* **Dataset extract**:

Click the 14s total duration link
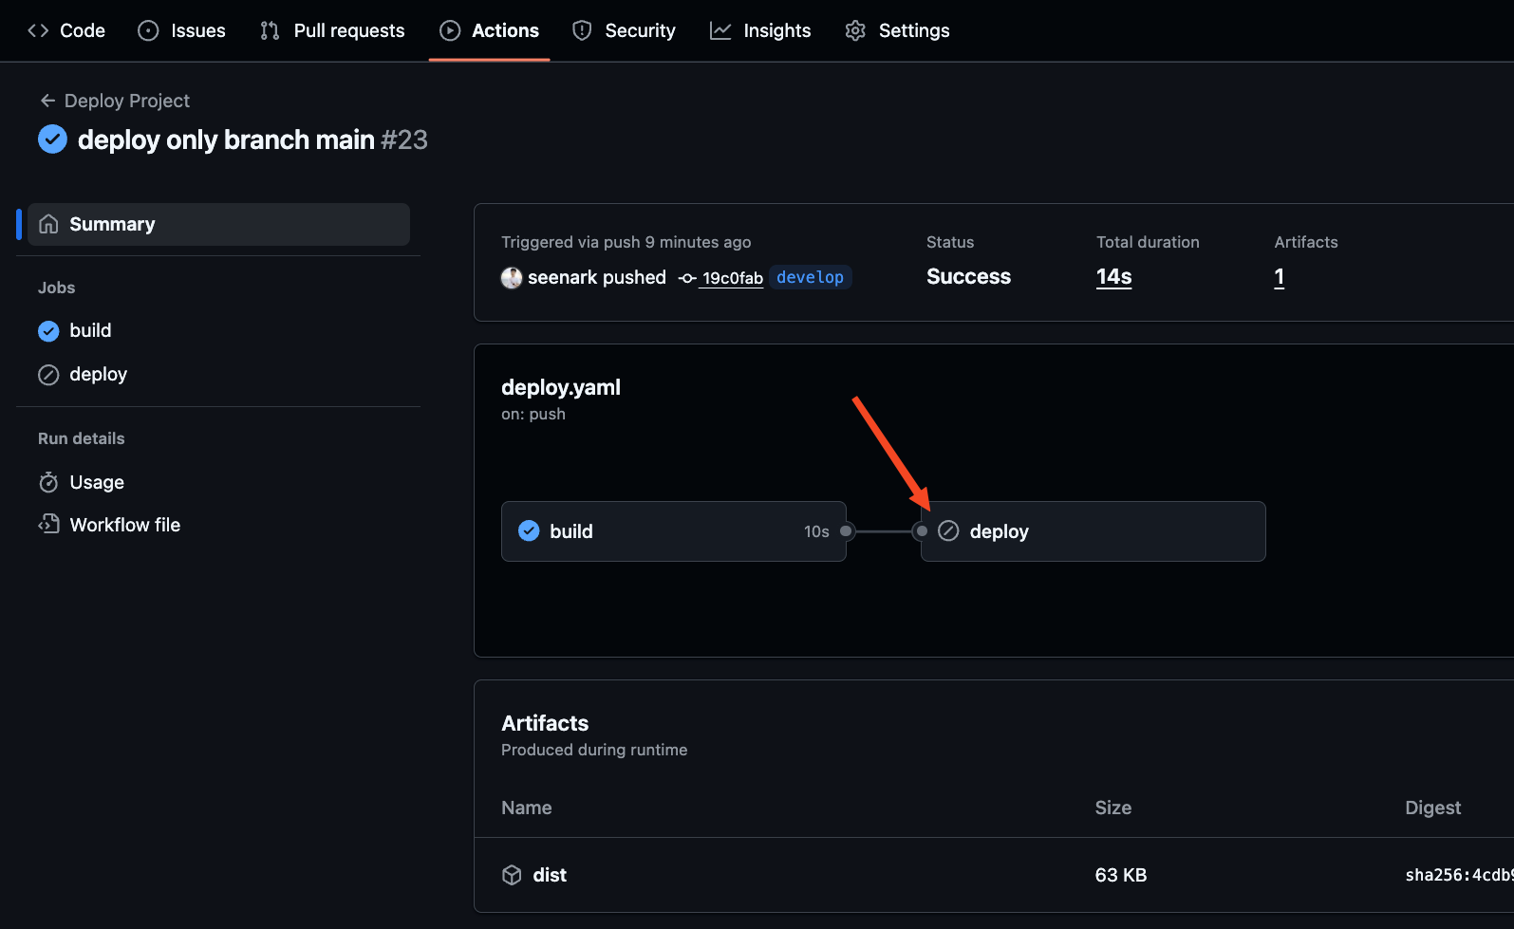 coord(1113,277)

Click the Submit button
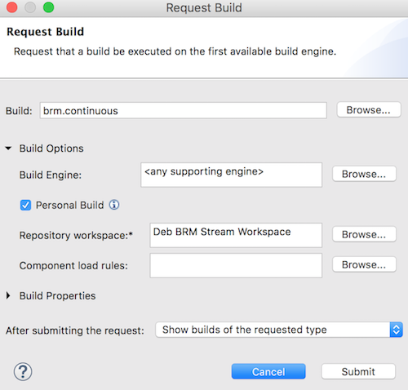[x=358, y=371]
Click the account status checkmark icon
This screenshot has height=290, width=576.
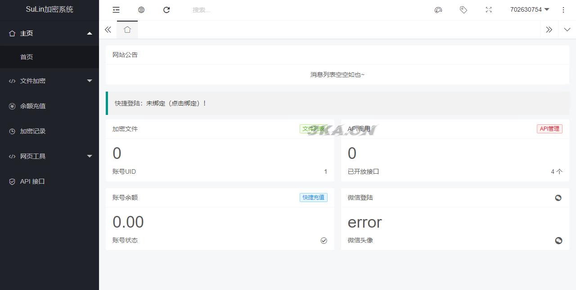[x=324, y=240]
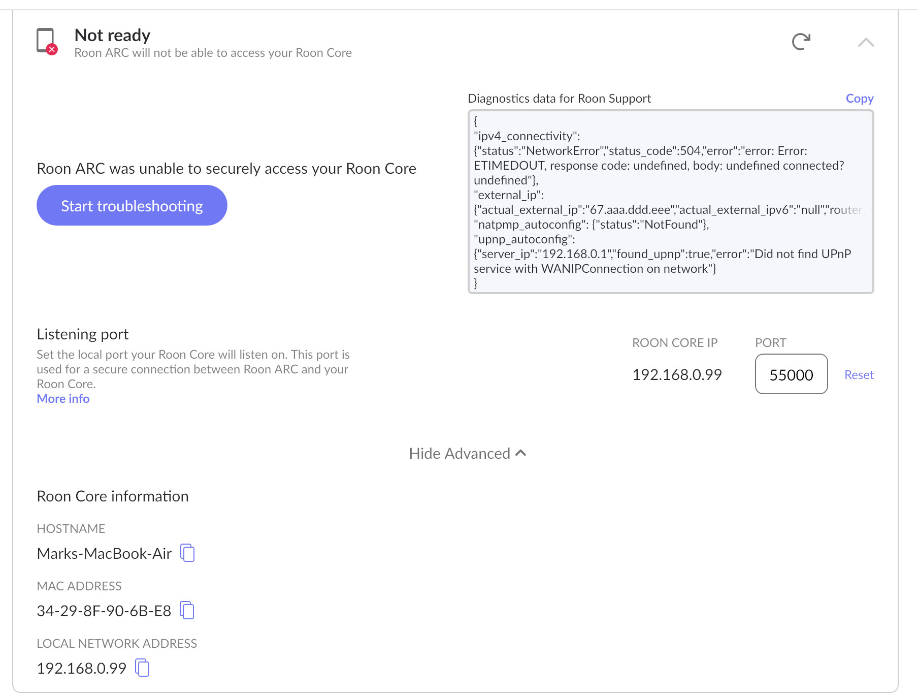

* **What you are asked to do**: Repeat the full listing above without altering a word, and skip the pictures.

* **Exercise answer**:
Click the 14s total duration link
 coord(1113,277)

Click the Submit button
[x=358, y=371]
Click the account status checkmark icon
This screenshot has height=290, width=576.
[x=324, y=240]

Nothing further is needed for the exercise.